▶ **What to work on**:
Starting at the row containing "Click the next" and ending at the row containing "Looking at the screenshot, I should click(97, 59).", can you write those rows out again but switch "Order By" to "Sort By", leaving everything else the same?

Rows on target coordinates:
===============
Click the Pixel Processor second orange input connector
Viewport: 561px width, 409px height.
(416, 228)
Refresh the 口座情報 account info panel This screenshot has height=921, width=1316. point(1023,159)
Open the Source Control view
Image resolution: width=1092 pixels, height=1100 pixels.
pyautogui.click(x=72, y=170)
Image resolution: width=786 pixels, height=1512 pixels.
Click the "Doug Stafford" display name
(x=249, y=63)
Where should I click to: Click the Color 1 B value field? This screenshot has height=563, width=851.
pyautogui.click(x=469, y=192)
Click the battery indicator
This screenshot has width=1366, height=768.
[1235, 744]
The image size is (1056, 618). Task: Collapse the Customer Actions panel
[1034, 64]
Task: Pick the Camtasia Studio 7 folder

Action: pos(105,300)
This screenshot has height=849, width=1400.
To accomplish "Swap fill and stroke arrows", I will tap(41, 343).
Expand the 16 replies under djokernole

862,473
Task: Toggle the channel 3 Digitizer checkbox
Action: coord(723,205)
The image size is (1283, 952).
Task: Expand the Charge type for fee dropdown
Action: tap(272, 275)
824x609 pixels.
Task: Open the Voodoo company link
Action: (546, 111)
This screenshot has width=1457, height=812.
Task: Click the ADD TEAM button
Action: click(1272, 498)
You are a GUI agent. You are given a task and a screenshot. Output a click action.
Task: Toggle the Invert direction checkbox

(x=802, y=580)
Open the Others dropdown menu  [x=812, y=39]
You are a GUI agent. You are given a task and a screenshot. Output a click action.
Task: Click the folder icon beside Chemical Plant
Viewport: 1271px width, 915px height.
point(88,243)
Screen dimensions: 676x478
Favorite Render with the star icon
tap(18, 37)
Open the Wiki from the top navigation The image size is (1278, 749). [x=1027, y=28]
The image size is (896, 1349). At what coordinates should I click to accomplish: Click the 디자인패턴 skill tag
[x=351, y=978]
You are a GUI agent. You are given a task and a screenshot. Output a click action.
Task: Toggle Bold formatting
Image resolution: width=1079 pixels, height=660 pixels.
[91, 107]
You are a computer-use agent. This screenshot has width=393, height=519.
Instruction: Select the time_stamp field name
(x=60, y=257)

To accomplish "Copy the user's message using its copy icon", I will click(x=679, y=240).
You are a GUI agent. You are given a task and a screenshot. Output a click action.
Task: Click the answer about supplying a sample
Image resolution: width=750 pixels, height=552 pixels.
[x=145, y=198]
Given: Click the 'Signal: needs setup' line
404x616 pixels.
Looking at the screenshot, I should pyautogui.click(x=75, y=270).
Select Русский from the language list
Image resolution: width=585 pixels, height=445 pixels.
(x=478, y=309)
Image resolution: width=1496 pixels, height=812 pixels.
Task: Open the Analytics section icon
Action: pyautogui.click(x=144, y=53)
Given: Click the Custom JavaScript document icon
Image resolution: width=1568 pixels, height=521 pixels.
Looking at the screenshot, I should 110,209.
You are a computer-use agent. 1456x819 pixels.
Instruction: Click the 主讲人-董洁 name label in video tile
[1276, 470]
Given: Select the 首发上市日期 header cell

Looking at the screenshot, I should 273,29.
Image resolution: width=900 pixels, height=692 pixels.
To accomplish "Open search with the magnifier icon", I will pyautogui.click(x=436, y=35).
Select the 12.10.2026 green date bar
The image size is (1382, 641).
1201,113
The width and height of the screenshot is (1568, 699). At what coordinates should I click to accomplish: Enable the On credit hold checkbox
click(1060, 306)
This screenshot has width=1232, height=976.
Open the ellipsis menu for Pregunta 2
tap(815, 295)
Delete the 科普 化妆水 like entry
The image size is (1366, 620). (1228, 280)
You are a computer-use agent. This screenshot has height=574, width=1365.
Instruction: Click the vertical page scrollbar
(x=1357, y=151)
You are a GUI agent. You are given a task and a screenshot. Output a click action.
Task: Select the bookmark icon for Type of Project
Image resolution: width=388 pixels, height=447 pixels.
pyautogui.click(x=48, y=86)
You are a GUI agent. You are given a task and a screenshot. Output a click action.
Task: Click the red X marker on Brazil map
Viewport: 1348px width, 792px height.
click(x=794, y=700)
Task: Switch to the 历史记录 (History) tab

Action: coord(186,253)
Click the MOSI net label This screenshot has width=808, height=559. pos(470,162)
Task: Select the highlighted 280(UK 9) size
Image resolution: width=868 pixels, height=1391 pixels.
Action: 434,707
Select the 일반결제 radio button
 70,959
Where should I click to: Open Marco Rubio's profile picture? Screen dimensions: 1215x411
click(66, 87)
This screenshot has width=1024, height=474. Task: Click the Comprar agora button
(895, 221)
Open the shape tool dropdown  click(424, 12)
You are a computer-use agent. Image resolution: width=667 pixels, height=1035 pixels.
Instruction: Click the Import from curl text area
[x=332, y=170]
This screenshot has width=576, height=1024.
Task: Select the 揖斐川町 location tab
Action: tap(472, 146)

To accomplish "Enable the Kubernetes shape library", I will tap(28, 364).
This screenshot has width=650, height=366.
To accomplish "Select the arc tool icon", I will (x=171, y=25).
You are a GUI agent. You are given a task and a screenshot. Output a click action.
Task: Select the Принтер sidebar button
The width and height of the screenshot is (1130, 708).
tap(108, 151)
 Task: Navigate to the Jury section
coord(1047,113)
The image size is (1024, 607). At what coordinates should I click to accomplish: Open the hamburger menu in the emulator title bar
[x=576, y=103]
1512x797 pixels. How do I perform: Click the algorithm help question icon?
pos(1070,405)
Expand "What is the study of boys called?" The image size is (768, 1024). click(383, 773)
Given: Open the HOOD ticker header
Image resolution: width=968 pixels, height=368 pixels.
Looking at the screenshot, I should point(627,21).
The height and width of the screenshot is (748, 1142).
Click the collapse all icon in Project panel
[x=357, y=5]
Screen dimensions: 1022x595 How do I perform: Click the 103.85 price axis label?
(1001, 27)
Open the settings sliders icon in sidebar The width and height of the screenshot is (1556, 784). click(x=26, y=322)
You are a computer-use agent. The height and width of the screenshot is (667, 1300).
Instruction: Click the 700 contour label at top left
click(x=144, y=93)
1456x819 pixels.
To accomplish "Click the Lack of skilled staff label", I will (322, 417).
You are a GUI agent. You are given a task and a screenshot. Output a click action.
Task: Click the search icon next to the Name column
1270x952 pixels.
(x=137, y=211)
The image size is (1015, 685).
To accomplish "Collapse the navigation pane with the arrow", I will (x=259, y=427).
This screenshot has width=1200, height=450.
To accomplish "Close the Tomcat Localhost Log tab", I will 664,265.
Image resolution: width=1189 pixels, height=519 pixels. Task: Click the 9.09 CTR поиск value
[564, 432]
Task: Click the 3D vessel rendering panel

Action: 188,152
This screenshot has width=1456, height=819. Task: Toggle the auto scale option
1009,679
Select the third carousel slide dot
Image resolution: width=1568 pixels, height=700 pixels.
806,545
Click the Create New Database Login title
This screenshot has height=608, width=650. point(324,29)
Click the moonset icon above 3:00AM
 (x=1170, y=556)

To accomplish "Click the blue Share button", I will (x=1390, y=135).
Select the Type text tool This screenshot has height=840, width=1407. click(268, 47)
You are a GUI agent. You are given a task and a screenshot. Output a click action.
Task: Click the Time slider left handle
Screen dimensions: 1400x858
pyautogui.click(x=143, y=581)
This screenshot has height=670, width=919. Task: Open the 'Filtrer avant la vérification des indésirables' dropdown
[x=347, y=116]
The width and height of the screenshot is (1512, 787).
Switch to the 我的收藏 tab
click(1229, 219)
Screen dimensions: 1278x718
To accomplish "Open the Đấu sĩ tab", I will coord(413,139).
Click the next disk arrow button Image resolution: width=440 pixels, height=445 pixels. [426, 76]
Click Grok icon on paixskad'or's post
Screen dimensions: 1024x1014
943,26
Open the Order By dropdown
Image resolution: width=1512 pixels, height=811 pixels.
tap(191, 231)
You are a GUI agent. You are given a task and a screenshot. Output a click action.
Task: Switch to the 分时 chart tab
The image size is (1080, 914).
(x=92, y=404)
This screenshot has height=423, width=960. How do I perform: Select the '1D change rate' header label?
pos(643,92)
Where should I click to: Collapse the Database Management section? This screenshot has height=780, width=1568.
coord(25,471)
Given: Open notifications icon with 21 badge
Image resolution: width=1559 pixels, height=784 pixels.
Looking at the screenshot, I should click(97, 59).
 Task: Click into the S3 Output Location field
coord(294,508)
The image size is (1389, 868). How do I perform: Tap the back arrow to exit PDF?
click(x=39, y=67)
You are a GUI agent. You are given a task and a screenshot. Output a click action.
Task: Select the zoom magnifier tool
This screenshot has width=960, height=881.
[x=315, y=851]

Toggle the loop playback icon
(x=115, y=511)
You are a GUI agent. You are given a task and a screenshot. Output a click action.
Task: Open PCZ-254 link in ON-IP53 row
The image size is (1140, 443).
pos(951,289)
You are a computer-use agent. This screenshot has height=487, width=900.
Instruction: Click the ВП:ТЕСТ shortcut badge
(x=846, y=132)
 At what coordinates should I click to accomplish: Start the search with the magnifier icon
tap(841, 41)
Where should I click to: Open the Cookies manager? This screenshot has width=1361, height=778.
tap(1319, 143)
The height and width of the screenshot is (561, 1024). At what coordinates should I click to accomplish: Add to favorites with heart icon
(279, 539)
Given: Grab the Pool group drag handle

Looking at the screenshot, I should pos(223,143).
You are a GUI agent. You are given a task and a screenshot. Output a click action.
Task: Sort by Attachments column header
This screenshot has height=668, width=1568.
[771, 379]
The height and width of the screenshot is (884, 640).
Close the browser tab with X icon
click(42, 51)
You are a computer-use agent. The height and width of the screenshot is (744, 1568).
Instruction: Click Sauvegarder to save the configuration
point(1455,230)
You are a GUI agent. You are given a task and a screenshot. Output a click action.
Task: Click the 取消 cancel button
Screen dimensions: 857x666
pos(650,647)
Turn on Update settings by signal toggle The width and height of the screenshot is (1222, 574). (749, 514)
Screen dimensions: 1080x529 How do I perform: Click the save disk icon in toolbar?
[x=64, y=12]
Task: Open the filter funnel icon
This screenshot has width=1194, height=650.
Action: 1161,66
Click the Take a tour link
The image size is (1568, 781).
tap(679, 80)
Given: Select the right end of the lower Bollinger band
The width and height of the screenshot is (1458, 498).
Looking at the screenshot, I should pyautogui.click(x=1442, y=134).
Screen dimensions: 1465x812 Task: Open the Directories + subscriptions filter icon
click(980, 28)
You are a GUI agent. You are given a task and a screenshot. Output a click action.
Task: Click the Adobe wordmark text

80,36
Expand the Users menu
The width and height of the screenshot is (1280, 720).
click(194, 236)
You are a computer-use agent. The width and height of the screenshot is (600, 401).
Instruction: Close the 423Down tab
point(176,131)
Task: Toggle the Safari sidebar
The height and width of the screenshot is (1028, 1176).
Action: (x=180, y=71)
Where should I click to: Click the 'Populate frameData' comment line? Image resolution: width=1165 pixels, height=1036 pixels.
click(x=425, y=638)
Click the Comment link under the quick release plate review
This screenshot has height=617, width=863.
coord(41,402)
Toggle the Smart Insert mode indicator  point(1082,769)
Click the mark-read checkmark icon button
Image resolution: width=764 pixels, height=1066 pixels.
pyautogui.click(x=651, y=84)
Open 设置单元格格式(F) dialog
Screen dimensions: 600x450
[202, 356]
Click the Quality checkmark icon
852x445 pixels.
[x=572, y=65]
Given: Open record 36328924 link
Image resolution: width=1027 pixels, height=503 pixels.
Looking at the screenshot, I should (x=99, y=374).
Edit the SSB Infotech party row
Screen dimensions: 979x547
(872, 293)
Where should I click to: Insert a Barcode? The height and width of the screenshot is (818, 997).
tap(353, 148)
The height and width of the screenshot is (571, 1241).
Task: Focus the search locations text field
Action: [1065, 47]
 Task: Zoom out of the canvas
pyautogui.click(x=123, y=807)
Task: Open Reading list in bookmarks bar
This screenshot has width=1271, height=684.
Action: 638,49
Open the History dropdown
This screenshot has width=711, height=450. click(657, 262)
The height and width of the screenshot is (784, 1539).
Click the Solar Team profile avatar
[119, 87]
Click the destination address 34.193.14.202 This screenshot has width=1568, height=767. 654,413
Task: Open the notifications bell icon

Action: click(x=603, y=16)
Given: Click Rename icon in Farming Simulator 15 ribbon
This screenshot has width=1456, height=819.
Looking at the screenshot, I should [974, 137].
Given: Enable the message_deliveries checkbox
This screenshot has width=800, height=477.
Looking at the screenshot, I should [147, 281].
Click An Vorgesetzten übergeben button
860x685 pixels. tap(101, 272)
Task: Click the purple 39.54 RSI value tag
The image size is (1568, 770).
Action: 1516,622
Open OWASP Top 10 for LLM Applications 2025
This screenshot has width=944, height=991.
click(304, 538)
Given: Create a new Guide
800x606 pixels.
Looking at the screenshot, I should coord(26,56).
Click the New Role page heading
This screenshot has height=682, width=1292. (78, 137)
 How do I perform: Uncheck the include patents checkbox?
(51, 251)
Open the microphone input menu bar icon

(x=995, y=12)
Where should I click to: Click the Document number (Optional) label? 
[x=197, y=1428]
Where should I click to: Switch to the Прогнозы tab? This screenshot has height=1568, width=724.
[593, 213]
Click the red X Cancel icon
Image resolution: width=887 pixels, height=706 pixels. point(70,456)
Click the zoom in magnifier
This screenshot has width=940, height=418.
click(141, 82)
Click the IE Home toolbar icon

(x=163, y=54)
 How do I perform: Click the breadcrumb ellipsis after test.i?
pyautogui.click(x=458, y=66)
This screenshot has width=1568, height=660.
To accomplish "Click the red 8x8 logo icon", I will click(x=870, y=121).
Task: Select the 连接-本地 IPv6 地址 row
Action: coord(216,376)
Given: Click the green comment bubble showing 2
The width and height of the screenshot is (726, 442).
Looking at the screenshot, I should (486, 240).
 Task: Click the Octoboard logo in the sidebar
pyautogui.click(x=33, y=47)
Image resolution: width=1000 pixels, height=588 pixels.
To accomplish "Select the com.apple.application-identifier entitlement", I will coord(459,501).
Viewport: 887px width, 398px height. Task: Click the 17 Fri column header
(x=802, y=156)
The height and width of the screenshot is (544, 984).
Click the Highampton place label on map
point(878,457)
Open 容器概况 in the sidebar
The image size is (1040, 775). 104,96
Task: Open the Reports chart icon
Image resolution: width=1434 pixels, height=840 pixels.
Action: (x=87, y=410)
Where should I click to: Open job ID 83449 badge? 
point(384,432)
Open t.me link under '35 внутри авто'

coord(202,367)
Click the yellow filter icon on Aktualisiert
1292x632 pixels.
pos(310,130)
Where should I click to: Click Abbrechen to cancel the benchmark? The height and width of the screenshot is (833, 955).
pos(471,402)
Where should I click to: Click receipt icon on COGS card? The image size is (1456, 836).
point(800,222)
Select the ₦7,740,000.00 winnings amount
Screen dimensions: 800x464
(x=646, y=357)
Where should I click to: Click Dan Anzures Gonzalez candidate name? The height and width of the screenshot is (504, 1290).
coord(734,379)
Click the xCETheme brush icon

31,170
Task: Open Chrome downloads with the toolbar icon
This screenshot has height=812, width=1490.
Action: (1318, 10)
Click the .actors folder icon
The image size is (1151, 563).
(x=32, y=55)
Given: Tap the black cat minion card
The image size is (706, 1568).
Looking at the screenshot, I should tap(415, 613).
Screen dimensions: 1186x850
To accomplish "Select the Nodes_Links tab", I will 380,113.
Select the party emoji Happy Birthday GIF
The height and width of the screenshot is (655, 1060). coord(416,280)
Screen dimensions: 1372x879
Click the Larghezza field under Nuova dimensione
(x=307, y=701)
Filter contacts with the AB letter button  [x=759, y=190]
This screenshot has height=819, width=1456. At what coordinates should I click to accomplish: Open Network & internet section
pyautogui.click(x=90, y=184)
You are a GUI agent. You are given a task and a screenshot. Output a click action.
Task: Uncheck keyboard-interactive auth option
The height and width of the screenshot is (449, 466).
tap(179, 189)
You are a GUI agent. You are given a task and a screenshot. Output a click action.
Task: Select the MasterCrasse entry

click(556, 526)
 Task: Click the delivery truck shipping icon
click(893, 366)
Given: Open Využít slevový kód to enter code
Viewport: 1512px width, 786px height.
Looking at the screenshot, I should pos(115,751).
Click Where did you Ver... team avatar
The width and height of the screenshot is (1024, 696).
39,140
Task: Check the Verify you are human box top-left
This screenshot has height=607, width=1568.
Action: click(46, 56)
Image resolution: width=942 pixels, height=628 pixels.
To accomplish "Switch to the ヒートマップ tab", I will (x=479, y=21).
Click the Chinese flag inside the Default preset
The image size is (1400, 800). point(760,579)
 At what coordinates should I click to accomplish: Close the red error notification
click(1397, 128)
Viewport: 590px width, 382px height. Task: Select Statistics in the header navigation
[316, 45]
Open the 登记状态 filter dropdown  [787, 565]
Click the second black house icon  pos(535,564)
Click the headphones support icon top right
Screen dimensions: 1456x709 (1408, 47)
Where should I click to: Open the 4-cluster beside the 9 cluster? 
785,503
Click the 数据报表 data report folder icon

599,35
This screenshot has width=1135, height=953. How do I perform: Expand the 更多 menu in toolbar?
===============
▶ **Exercise solution**:
Click the next disk arrow button Image resolution: width=440 pixels, height=445 pixels. [426, 76]
Click Grok icon on paixskad'or's post
Screen dimensions: 1024x1014
943,26
Open the Sort By dropdown
Image resolution: width=1512 pixels, height=811 pixels.
tap(191, 231)
You are a GUI agent. You are given a task and a screenshot. Output a click action.
Task: Switch to the 分时 chart tab
The image size is (1080, 914).
(x=92, y=404)
This screenshot has height=423, width=960. How do I perform: Select the '1D change rate' header label?
pos(643,92)
Where should I click to: Collapse the Database Management section? This screenshot has height=780, width=1568.
coord(25,471)
Given: Open notifications icon with 21 badge
Image resolution: width=1559 pixels, height=784 pixels.
Looking at the screenshot, I should click(97, 59).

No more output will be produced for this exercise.